他面色青黑的走到玉芙的跟前,眼神有些凶恶,玉芙见状不由后退了两步,眼底的胡闹和乱说话也顿时给浇灭了不少。
他日日除了朝里的事儿,就是跟前这个小东西最让他操心,总吵着代王好,让他莫名其妙的起了挑衅代王的心思,处处对代王找茬,说实在的他这样傲睨万物的男人,若是不真心爱跟前这个女人,绝对不会起那等年少莽撞的心思。
“孤对罗氏没有一丝感情。”陈霄径直盯着玉芙的眉眼,声音也像话里一般冷漠的毫无感情。
原本女孩子心思就细,他这般言之凿凿的说出不爱旁的女人,就是给玉芙的最好的答案,原本那颗胡闹任性的心忽然就落在心坎里踏实了一大半。
陈霄见她蹙眉,不由目光下移,看她杏眼微敛,茜纱的鹅黄色襦裙上垂挂的荔枝红的宫绦流苏微微有些散掉,不由弯身耐心的将散落的绳结重新系好。
明显,系宫绦的方法很是陈旧,手法也生疏异常,应该是幼年在弘文馆读书时学的,玉芙不由弯唇,唇角上翘显得俏丽又顽皮,“殿下可是第一次为女人系宫绦?”
陈霄喜欢她,打心尖儿上喜欢,他未曾给任何女人系过,意识里也不存在给女人系宫绦的意识,“是,怎么?嫌弃孤不如代王系的好?”
玉芙见他面色阴沉,言语里带着刺儿,不由心里一软,凑在他耳边低低道:“我从不带宫绦,今天是第一次。”
陈霄一怔,两人目光对视。
她从来不会跟他解释什么,尤其是有关代王的,如今她娇俏的坦诚,他心里不由一阵乱撞,呼吸也有些略乱,一双凤眼里满满的火热眸光。
被他炙烈的眸光追逼着,玉芙一下便面上起了红晕,也不敢抬头再跟他对视,只是越是这幅娇俏羞赫的模样,越让她看上去秀美绝艳,倾国倾城。
“芙儿……”陈霄眉眼一敛将她打横抱起,“旁的女人,孤一个也不感兴趣,孤只爱你,天荒地老,深情不泯。”他嗓音有些低哑暗沉,玉芙听在耳朵里痒痒的,听出了他隐含的意思,不由脸更红的侧过了小脑袋去。
陈霄大手打落了锦帘儿,还未褪靴,就见孙公公火急火燎的从园子跑进来,也没注意此刻的情景,一下扑在地上上气不接下气儿道:“殿下不好了!您快去长信殿看看吧,皇上出事儿了!”
说完,只见书房里一派安静,孙公公不由抬眼偷瞄,只见大红的锦帐下,清媚绝艳的太子妃紧紧抓着软被,被陈霄严严实实地挡在身后。

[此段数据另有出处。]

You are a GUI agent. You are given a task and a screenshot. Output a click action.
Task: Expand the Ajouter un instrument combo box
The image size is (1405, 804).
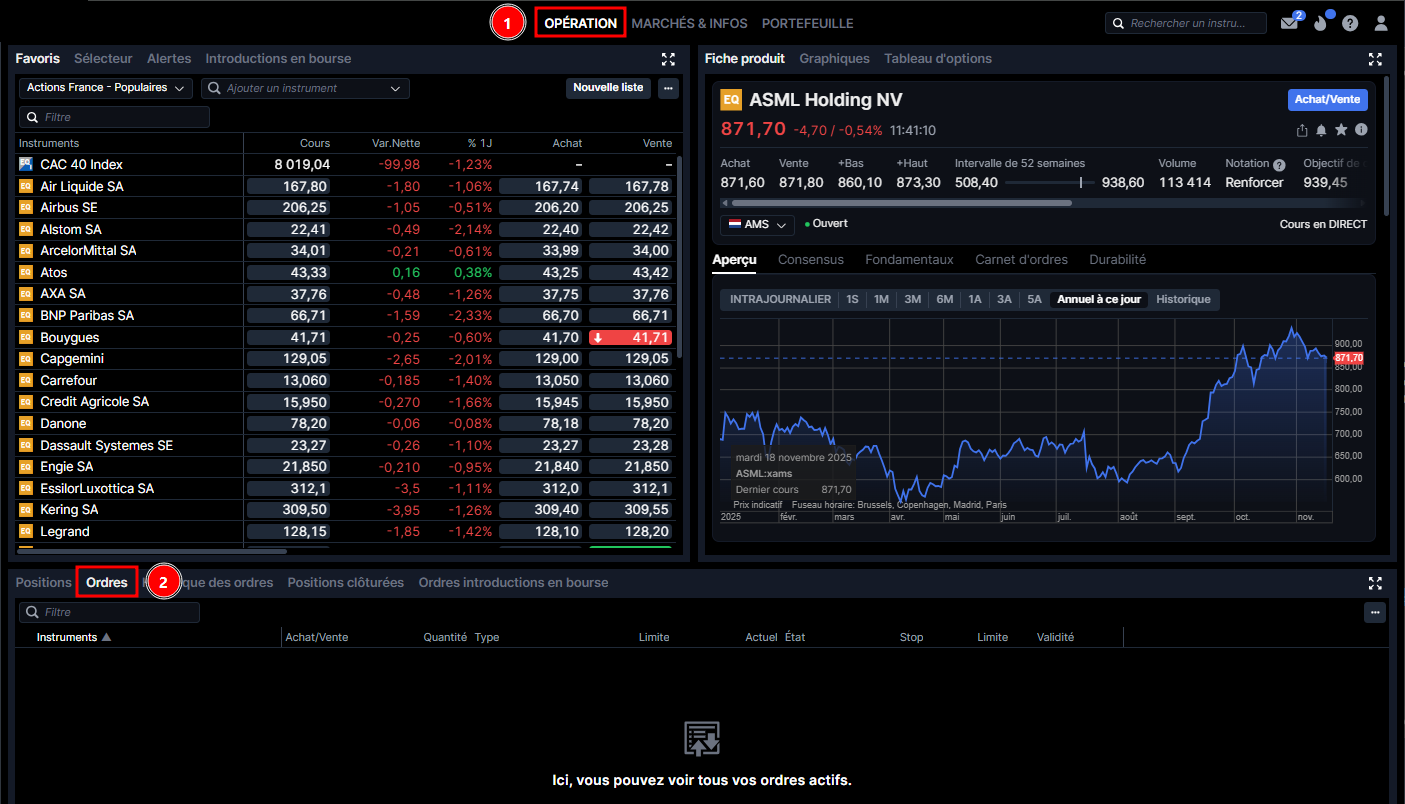(x=306, y=88)
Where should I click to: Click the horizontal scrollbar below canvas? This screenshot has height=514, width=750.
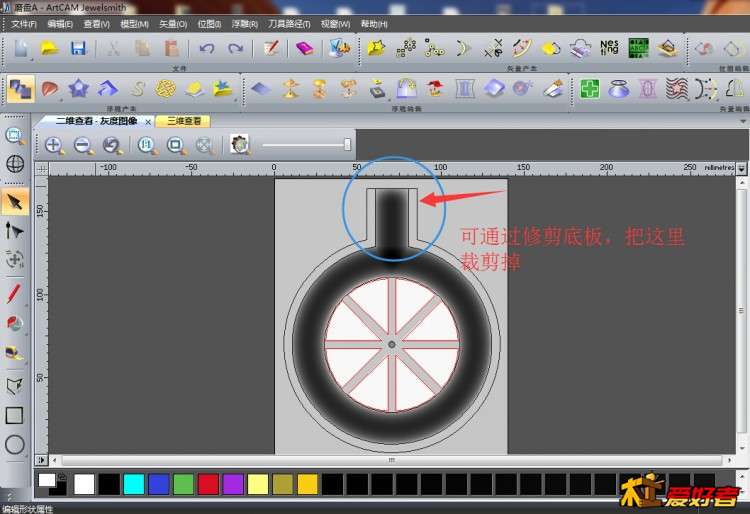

而自家那高高在上又傲睨万物的主子,则是一脸阴沉,手指紧紧按在膝盖上,凤眼里一抹阴鸷狠辣闪过。
孙公公不由匍匐在地上,吓得浑身发抖,罪孽啊,罪孽,主子爷和太子妃好不容易能有这么一次……他”娘的还让自己给破坏了,越想越觉得心里像是被一团麻堵上了。